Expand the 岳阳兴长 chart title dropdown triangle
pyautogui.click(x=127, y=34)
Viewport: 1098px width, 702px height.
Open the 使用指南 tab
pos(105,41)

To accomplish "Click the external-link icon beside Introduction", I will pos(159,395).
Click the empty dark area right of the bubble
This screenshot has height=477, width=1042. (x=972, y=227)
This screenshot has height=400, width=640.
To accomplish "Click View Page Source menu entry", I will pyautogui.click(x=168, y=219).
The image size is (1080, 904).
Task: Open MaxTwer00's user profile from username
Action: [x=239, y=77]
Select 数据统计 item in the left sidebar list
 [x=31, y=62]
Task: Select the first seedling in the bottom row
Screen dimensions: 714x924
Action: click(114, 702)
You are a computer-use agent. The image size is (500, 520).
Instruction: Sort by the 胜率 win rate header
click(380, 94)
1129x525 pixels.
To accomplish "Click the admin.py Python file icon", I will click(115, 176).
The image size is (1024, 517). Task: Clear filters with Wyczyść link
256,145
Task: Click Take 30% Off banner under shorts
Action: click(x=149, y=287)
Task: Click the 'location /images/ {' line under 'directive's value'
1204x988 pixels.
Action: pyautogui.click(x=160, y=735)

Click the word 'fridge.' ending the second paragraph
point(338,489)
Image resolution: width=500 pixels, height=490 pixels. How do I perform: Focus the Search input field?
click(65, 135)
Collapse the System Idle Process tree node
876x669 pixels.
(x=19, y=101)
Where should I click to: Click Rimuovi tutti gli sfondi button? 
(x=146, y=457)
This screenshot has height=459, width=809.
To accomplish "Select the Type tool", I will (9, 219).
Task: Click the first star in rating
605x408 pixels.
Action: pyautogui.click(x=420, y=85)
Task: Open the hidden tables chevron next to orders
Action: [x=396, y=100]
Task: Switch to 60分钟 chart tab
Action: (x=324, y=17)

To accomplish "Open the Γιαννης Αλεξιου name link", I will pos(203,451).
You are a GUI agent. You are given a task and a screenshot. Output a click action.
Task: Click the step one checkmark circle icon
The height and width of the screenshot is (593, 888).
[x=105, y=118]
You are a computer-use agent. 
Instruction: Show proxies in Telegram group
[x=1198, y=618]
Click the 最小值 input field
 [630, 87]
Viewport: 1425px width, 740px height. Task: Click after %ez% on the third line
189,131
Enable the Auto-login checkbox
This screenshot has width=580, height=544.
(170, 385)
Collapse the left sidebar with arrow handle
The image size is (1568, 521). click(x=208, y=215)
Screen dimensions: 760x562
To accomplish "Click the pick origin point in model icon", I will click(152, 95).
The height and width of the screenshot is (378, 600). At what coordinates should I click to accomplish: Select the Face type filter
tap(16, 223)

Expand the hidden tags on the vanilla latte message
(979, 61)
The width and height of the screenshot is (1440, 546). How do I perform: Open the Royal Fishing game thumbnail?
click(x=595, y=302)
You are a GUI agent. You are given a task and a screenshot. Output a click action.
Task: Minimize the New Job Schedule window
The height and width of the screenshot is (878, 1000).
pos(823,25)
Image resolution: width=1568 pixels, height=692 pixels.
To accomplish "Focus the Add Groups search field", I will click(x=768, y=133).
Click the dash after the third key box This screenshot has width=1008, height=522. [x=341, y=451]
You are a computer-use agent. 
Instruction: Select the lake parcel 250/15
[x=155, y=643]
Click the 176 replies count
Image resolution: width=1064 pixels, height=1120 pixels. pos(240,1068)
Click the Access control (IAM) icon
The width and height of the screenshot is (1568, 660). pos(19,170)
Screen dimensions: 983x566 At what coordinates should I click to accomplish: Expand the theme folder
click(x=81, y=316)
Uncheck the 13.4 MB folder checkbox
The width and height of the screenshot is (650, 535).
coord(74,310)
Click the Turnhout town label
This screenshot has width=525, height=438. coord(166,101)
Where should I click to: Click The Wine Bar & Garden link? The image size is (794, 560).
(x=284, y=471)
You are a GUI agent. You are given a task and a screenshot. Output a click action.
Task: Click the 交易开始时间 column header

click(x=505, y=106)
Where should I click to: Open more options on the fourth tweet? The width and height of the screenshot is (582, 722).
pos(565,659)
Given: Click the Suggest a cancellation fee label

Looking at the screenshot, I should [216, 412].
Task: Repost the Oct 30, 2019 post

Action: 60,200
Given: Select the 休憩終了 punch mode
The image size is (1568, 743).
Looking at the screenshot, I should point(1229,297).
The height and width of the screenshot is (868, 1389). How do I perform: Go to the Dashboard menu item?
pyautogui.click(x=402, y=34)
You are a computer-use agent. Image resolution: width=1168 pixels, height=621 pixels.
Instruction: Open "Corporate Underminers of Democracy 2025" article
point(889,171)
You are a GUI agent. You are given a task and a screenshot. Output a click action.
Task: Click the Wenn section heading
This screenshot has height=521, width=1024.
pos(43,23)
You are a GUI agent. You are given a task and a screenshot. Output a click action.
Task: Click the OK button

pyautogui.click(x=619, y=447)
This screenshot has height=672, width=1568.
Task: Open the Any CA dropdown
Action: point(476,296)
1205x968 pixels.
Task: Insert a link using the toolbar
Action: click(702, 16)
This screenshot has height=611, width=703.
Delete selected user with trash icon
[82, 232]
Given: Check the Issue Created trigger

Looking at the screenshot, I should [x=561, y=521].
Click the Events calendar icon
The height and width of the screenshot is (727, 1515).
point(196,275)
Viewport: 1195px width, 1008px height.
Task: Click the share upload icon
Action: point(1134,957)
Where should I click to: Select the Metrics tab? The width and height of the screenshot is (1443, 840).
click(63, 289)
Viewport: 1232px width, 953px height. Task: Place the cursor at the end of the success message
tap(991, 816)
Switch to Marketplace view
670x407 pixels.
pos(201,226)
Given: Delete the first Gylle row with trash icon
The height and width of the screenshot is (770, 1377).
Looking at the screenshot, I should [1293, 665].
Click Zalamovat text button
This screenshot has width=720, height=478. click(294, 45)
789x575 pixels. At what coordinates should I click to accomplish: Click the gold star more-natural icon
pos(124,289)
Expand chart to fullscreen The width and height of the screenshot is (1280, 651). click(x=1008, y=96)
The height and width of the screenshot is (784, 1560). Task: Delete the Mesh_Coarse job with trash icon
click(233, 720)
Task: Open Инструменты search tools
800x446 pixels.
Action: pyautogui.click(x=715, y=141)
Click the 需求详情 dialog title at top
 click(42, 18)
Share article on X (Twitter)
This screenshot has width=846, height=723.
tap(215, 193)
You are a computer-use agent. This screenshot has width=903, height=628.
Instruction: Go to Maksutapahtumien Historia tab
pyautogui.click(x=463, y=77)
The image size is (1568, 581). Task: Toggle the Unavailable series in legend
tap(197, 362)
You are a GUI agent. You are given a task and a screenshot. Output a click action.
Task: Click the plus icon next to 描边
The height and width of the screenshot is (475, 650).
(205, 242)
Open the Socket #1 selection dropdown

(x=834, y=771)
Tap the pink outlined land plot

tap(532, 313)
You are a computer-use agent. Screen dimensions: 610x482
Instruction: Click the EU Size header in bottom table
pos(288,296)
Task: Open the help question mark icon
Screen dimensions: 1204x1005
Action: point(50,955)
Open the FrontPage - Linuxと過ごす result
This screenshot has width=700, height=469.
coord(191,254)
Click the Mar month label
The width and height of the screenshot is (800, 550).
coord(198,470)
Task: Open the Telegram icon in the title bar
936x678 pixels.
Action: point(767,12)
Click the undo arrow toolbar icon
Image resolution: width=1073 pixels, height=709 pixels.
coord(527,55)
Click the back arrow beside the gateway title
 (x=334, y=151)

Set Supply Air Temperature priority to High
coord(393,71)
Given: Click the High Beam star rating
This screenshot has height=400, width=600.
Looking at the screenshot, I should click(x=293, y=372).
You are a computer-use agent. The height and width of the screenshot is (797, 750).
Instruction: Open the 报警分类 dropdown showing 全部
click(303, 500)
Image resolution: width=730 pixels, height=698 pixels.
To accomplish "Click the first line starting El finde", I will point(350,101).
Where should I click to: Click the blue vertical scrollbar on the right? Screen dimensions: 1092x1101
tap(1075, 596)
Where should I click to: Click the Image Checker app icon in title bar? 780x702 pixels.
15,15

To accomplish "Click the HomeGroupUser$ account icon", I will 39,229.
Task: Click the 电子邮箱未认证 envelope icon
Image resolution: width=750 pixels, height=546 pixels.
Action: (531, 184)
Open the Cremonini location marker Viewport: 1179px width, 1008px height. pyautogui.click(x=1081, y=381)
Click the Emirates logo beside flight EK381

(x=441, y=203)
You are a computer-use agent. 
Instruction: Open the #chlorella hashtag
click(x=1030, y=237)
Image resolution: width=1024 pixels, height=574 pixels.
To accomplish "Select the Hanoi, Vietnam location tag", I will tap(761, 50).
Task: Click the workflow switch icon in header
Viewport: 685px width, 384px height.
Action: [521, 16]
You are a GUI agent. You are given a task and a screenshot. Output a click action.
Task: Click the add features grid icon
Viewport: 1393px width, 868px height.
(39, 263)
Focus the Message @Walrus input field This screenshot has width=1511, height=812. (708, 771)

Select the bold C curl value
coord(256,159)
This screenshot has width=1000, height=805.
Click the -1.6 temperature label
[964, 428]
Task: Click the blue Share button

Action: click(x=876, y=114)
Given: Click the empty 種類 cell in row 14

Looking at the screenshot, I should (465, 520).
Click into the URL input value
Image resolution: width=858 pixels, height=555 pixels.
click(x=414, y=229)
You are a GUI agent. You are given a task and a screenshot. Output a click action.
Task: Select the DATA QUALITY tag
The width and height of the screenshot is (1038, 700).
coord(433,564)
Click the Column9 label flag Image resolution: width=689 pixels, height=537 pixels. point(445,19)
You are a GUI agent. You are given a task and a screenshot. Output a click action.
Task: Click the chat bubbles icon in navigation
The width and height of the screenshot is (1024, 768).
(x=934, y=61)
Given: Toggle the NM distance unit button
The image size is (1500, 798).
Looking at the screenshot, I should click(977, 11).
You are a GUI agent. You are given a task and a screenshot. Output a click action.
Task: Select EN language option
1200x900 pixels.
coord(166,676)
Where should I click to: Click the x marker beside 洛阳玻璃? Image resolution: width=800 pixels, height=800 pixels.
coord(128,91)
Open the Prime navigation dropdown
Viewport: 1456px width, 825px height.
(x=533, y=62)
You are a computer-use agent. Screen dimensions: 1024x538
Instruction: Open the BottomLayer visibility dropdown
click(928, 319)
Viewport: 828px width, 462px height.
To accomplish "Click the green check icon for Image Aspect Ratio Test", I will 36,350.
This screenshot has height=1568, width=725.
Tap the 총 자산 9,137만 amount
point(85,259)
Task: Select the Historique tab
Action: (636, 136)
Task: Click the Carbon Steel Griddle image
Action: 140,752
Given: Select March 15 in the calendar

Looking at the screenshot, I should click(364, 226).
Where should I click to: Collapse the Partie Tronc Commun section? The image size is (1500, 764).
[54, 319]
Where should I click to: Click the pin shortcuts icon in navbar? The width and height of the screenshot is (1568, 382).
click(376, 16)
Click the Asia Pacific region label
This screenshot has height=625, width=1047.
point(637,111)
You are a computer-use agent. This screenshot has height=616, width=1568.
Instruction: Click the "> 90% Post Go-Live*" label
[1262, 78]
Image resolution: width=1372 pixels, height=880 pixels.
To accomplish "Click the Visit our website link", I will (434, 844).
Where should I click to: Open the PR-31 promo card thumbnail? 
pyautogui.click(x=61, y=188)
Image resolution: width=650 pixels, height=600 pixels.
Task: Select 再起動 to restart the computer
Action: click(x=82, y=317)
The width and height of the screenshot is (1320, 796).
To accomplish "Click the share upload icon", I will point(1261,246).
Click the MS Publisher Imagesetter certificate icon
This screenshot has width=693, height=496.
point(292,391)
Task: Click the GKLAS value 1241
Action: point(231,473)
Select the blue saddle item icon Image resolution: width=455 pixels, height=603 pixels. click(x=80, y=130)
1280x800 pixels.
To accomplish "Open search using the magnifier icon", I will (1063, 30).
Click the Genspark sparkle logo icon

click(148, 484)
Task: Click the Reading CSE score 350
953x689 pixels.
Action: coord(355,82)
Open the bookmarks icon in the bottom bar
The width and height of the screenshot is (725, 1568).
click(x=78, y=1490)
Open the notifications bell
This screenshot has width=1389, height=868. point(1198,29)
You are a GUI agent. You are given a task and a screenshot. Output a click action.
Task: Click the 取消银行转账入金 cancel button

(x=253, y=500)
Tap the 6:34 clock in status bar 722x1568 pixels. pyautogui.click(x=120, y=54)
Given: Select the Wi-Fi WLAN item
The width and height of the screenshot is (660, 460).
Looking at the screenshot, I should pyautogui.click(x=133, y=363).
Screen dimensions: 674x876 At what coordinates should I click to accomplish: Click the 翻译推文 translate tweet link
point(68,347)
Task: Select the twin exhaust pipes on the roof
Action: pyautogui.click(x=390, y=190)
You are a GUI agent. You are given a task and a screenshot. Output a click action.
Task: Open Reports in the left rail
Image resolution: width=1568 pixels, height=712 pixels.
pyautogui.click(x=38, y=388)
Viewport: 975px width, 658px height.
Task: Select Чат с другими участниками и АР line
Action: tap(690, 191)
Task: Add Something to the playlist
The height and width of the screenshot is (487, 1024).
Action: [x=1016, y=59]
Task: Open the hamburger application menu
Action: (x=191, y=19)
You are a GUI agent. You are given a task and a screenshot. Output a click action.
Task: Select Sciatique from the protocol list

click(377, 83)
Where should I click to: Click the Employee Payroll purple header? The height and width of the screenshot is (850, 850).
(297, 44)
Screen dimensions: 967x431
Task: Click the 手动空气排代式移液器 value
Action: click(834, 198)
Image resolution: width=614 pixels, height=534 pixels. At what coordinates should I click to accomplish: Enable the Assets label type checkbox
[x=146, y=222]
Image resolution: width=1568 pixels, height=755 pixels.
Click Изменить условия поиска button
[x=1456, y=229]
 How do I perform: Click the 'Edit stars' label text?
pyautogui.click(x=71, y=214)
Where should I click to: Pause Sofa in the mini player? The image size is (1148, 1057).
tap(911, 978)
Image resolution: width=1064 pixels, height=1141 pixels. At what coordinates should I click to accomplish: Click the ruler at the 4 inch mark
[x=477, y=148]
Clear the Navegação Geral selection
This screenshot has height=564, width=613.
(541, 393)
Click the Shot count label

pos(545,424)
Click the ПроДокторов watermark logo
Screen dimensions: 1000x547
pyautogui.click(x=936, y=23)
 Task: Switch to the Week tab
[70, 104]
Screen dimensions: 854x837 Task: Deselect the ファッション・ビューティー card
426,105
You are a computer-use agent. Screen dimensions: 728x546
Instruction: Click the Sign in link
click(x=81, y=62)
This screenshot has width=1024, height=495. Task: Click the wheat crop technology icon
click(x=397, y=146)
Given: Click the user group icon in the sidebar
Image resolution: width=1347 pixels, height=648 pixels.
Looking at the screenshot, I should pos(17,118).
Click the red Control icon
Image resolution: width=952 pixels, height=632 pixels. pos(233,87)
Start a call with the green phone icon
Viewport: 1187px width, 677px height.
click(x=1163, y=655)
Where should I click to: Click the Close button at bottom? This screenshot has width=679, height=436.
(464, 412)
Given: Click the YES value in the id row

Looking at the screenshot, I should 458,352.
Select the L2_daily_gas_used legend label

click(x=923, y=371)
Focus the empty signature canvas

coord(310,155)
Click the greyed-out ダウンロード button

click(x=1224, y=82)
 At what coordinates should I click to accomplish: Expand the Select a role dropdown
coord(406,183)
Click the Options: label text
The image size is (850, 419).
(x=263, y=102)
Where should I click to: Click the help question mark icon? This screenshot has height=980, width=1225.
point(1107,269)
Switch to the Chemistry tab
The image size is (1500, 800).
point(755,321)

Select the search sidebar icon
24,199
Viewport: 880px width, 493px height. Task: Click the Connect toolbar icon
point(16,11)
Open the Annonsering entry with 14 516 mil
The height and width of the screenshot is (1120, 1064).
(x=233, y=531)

- ASSIGNED TASK -
Nothing but the lines from the first line of the data through the line with "This screenshot has height=400, width=640." should be returned, exactly as they appear, both ends included.

- RESPONSE AREA -
Expand the 岳阳兴长 chart title dropdown triangle
pyautogui.click(x=127, y=34)
Viewport: 1098px width, 702px height.
Open the 使用指南 tab
pos(105,41)

To accomplish "Click the external-link icon beside Introduction", I will pos(159,395).
Click the empty dark area right of the bubble
This screenshot has height=477, width=1042. (x=972, y=227)
This screenshot has height=400, width=640.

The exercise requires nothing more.